▶ ASSIGNMENT A: Return the stretch of the gout and Afib article from "In general, gout" through "of matched controls.", copied word for word.
▶ ASSIGNMENT B: According to the gout and Afib article, which conditions, apart from Afib, were patients with gout more likely than controls to be diagnosed with? List all of them.
▶ ASSIGNMENT C: In the gout and Afib article, what percentage of the people with gout also had Afib?
*** PROVIDED PASSAGE ***
We’ve discussed how some foot conditions can lead to other related issues on the blog before, and new research out of the UK has linked another foot problem to a dangerous heart ailment.

According to researchers out of Great Britain, people with gout in their feet may be at an increased risk for atrial fibrillation (Afib). When looking at a collection of health data from people treated for gout, researchers noted that those treated for the foot condition were much more likely to also have Afib compared to the control group.

For their study, researchers analyzed health data of more than 45,000 people with gout and more than 45,000 people without the condition. When cross-examined for other potential health complications, researchers uncovered:

7.42 percent of people with gout also had Afib. Only 2.98 percent of the control population was diagnosed with Afib.

The prevalence held through across both sexes. For men, the percentages were 6.69 percent compared to 2.49 percent, and for women the percentages were 9.36 percent compared to 3.71 percent.

In general, gout patients consumed more cigarettes, drank more alcohol and had a higher body mass index than controls.

Patients with gout were also more likely to be diagnosed with hypertension, ischemic heart disease, cerebrovascular disease, heart failure, and valvular heart disease compared to controls.

Another study revealed that after 5 years from the date of diagnosis, about 12% of gout patients developed Afib compared with only 6% of matched controls.

Lead researcher Dr. Weiya Zhang and colleagues did not know exactly why gout was linked to Afib prevalence, but they have some speculations.

“Currently, there is no explicit explanation for the link between gout and Afib,” said Zhang. “The potential mechanism underlying the increased risk of Afib in gout patients is hyperuricemia. Increasing evidence suggests that uric acid participates in the atrial remodeling process that enhances the risk of Afib.”

Researchers concluded that doctors should keep the study in mind, and older patients who develop gout should also be screened for Afib.

“[The study makes] the case for a clinical cardiovascular assessment and inclusion of an electrocardiogram as a part of the initial assessment of gout patients at diagnosis and close observation … for the occurrence of incident Afib, especially for the elderly and those having other Afib risk factors,” they wrote.
*** DATASET ***
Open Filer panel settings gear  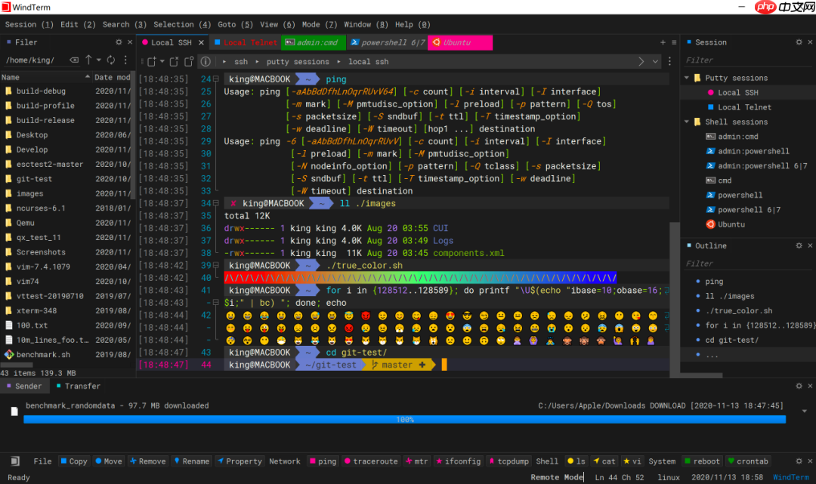coord(119,42)
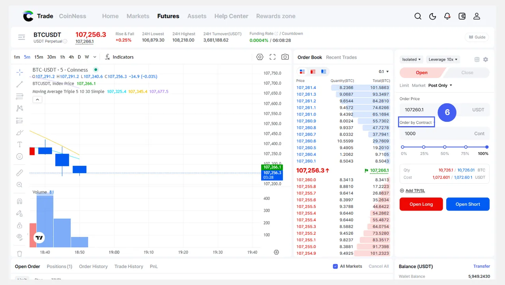Click the Open Long button

tap(421, 204)
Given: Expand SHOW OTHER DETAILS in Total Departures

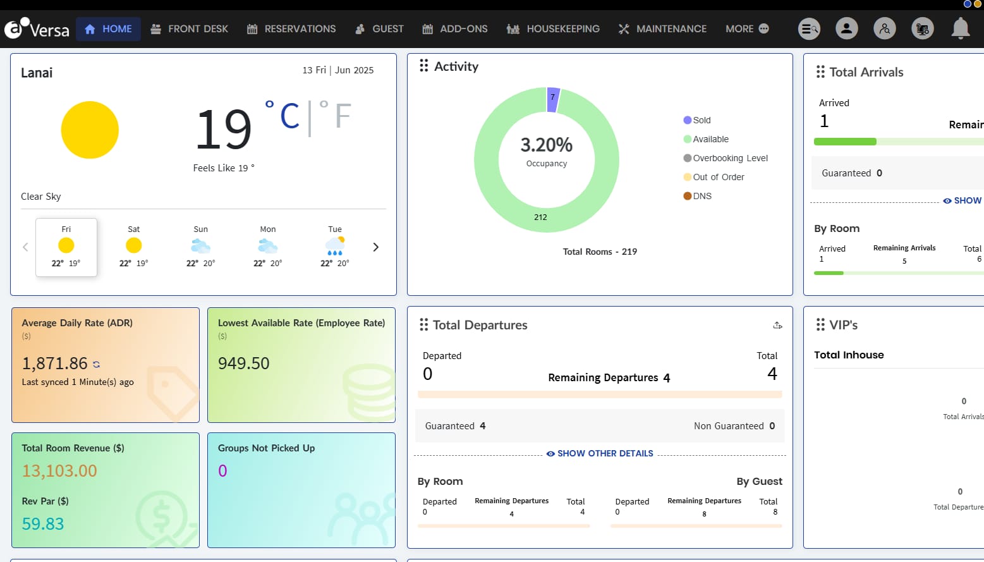Looking at the screenshot, I should point(599,453).
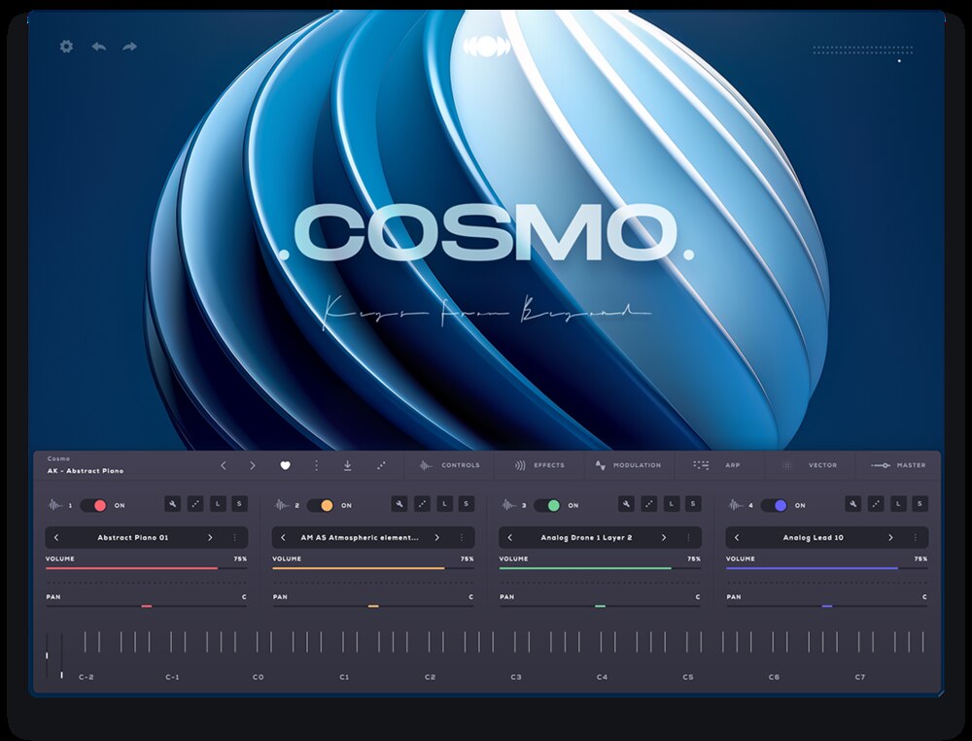Screen dimensions: 972x741
Task: Click the waveform icon beside layer 3
Action: pos(506,504)
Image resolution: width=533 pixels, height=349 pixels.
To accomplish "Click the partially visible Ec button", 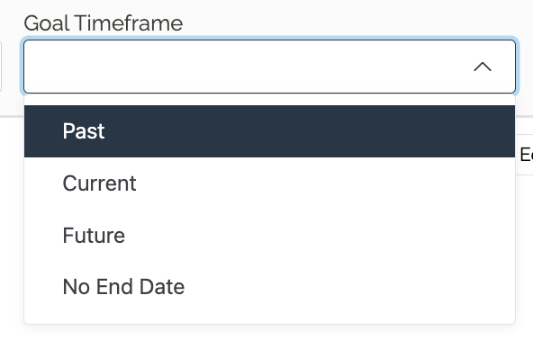I will pos(525,155).
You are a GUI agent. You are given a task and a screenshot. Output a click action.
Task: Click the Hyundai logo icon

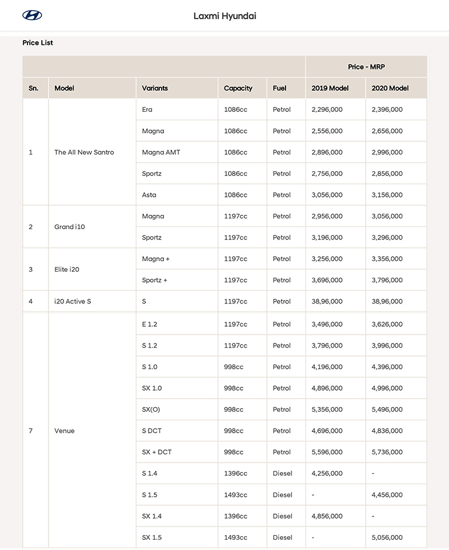(32, 16)
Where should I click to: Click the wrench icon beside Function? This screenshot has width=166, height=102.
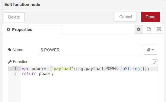pyautogui.click(x=10, y=62)
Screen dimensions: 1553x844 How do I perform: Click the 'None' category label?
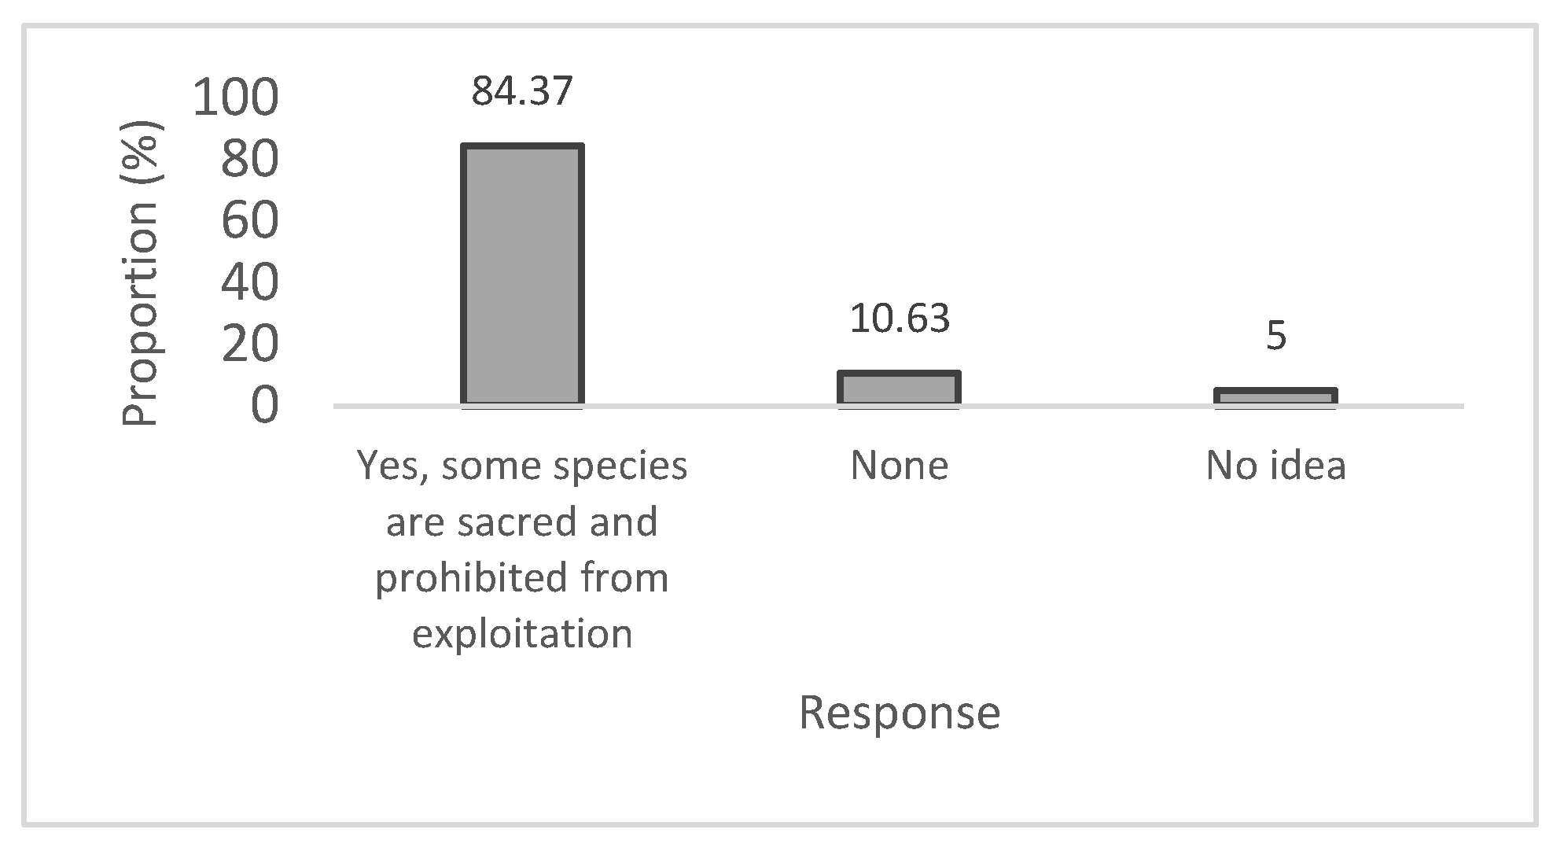click(x=899, y=466)
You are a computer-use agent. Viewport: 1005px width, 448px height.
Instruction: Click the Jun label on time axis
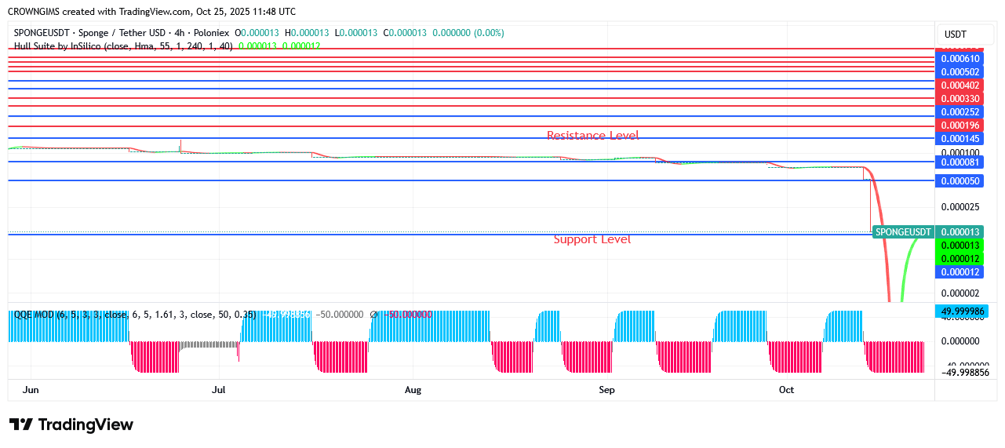31,390
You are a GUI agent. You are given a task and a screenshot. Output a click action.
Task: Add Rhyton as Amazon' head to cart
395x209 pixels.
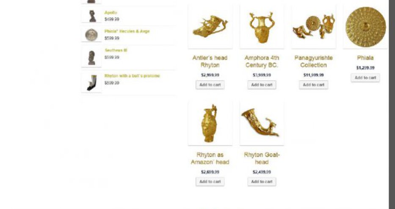click(x=210, y=182)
***
▶ RESPONSE AREA A:
In general, gout patients consumed more cigarettes, drank more alcohol and had a higher body mass index than controls.

Patients with gout were also more likely to be diagnosed with hypertension, ischemic heart disease, cerebrovascular disease, heart failure, and valvular heart disease compared to controls.

Another study revealed that after 5 years from the date of diagnosis, about 12% of gout patients developed Afib compared with only 6% of matched controls.

▶ RESPONSE AREA B:
Hypertension
Ischemic heart disease
Cerebrovascular disease
Heart failure
Valvular heart disease

▶ RESPONSE AREA C: 7.42 percent